Longitudinal studies of academic achievement among homeless children are scarce. To our knowledge, only two analyses have investigated the impact of homelessness on children’s achievement over time, and these studies have produced conflicting results. Rafferty, Shinn, and Weitzman (2004) found lower levels of math and reading achievement in the year following a shelter stay for homeless students compared to low-income, housed school-aged children. This difference disappeared five years later, after the homeless group had been re-housed.

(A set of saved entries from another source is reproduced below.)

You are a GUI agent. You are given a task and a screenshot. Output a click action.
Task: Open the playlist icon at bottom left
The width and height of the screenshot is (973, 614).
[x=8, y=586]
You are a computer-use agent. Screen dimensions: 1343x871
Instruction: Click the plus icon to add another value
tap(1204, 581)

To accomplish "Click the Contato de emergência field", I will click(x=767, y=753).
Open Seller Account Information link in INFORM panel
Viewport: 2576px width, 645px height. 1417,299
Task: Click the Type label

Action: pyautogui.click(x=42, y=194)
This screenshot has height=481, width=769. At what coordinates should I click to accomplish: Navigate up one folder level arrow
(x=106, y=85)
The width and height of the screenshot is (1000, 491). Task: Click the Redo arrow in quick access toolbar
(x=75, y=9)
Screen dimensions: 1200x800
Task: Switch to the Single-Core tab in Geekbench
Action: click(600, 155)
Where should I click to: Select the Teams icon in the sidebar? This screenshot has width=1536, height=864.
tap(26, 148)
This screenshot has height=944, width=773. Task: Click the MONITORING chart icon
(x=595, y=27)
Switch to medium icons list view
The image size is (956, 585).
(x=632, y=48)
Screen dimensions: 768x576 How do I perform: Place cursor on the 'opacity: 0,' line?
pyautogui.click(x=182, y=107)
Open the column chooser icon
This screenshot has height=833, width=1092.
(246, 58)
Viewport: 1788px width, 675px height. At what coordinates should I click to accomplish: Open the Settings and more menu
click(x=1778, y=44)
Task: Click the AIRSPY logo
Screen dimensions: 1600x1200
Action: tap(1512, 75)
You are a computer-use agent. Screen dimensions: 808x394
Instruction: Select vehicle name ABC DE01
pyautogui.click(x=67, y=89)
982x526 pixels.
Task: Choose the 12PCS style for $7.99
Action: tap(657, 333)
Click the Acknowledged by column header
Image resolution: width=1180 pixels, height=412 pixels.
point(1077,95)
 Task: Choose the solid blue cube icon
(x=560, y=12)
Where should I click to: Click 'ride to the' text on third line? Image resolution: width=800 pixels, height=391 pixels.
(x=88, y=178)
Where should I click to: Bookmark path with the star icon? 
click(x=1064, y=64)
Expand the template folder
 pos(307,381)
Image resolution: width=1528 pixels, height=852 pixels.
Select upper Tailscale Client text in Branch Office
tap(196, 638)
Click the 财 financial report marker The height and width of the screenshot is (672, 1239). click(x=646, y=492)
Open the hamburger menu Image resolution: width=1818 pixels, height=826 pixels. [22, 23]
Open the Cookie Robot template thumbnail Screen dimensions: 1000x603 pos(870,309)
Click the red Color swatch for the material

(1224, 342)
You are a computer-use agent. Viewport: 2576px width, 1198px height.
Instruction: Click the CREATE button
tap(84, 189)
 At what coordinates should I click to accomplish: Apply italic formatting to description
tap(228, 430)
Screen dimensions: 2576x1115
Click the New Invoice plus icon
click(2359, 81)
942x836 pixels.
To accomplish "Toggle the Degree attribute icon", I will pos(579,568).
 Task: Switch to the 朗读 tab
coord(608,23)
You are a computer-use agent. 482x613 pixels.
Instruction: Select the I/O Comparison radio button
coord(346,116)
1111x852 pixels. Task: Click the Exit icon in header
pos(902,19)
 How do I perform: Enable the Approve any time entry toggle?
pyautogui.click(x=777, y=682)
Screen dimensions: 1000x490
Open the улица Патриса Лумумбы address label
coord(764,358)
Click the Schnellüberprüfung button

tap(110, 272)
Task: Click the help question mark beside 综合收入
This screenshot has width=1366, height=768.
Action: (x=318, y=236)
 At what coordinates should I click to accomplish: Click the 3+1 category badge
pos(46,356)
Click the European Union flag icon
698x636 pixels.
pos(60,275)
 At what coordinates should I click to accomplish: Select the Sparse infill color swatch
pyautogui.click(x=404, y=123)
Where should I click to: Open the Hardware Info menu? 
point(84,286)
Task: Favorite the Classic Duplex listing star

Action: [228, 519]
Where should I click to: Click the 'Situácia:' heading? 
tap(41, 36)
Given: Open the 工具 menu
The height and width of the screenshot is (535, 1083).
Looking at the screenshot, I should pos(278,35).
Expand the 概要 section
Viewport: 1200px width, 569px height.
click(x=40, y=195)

In contrast, a more recent study found effects consistent with a continuum of chronic risk. Obradović and colleagues (2009) employed a cohort-based methodology, examining growth across two school years within cohorts of students who were initially in grades 2 through 5 at the outset of testing. This approach limited the conclusions that could be made about student growth across the full grade span. The data were drawn from the same district as the present study, but at an earlier point in time. Achievement level and growth was compared for three levels of risk: HHM, poverty (qualified for free or reduced price meals but not HHM), and “advantaged” (not low-income or HHM). They found effects consistent with a continuum of chronic risk: children identified as HHM at any point had lower initial levels of achievement relative to those in the poverty group, and those in the poverty group had lower initial achievement scores relative to those who had been neither poor nor HHM. Differences in achievement growth over time were less consistent, appearing for two cohorts. However, when they did occur, students in the poverty and HHM groups showed slower growth.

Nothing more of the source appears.